Her clients, older, are not that oriented toward therapy. Sometimes, they want to talk, but other times, they feel like it’s all been said.

So she looks for other activities.

“We’re going to have a cooking workshop. There’s apparently a full two-hour process for how you make couscous from scratch,” she said.

Mrs. Pollock has a son doing his regular army service, a daughter doing her service working with wounded soldiers, and that daughter’s twin sister is a civilian working with children after school.

Labor-intensive volunteer projects help in other ways, Ms. Herman said.

When the crisis began, life first turned upside down, with much work halted, schools closed, and people throwing themselves into volunteer work. Now, many return to jobs and businesses, to normal life—but only to a point.

How normal can life be with a war raging, with so many men called up, with so many grieving those murdered, kidnapped, or abused on Oct. 7? She thinks of this time as “the Twilight Zone,” she said.

“It’s a weird time. At the beginning, people needed something to do with their time. Now, a lot of people go to their normal day of work, [but] it’s incredibly hard” to stay focused, she said.

“They need to feel like they’re giving back to someone. A lot of people need to stay distracted, especially if they have people close to them in the service right now.

“It’s good for the soul,” she said. “The worst thing people can do during times like this is sit at home, do nothing, and feel overwhelmed.”

Working with other people and spending time with them helps alleviate the misery.

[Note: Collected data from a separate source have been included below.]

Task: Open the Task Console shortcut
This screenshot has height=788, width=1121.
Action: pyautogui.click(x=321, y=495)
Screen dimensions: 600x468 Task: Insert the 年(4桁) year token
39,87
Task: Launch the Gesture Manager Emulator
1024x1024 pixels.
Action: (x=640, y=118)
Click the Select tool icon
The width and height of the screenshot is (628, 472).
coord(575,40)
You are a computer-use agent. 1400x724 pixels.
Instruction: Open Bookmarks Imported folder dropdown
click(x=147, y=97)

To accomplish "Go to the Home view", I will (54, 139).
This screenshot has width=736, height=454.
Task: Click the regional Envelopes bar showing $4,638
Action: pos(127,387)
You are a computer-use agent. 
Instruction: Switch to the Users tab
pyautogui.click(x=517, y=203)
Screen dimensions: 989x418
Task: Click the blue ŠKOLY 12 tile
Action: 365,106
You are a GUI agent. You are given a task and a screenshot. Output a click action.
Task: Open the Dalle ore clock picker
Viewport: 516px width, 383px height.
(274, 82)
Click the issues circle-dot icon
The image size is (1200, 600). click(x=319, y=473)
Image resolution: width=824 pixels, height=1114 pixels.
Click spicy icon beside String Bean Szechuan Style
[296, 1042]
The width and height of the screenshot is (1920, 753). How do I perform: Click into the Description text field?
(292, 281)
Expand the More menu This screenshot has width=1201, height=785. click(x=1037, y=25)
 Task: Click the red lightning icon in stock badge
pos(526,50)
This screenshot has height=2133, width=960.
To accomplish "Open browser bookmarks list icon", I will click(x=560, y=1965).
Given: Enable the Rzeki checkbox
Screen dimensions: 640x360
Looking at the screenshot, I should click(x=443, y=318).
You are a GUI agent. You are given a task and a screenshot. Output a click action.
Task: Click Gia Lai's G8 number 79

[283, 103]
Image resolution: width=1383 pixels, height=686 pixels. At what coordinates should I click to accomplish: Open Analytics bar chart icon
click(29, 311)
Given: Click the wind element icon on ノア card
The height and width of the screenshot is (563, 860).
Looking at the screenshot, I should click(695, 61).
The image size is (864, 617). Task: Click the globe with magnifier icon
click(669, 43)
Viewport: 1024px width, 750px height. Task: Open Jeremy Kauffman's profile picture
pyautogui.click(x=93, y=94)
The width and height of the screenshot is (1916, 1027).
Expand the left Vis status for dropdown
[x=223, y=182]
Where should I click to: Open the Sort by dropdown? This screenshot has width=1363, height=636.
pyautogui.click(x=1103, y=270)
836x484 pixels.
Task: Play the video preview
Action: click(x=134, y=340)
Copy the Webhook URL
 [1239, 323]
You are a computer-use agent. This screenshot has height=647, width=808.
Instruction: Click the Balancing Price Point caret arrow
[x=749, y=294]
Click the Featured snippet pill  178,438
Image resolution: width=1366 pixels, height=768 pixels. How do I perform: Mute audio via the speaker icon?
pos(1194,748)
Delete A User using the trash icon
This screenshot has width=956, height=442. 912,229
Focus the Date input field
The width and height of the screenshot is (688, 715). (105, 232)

Mrs. Oberman said her volunteer work helps her cope. As a physical therapist and with her husband a doctor, she’s lately worked gathering medical supplies. Israeli health care has been impacted. The pool therapy she does with the elderly has been put on hold because they can’t get to safe rooms quickly enough under rocket attack.

Barzilai Hospital in Ashkelon has been hit by at least four Hamas rockets since Oct. 7, something the world press has been largely silent about, Mrs. Oberman said with some bitterness.
A hospital worker passes a destroyed area of Barzilai Hospital after it was hit by a missile, in Ashkelon, Israel, on Oct. 11, 2023. (Tamar Shemesh/Middle East Images/AFP via Getty Images)
A hospital worker passes a destroyed area of Barzilai Hospital after it was hit by a missile, in Ashkelon, Israel, on Oct. 11, 2023. Tamar Shemesh/Middle East Images/AFP via Getty Images

She wasn’t the only interviewee who told The Epoch Times she isolates herself from news about the Hamas attack.

“I have chosen not to read and not to hear about the horror. I don’t feel like I need to know the extent of how barbaric it is. I made a decision that I am focusing on the kindness and the unity that the people are doing,” she said.

American Jews, she said, “have to know it. I don’t have to know it, because everywhere I go, I see the change in people’s behavior. I can feel it in the air. I see the signs. There’s nowhere you go where somebody doesn’t know somebody that’s been murdered or kidnapped.

“Every now and then, I read a sentence or hear a sentence, and I wish I didn’t know. Because I like the naivete of thinking that nobody can be that barbaric.”

She wants, she said, “to focus on the good in human nature and the good in people, and the resilience and the kindness of what everybody’s doing for each other.” And her volunteer work is part of that.

“If you remember, on Oct. 6, the country was very divided. And literally, that very, very quickly turned. So it’s my own personal choice. I like my bubble,” she said.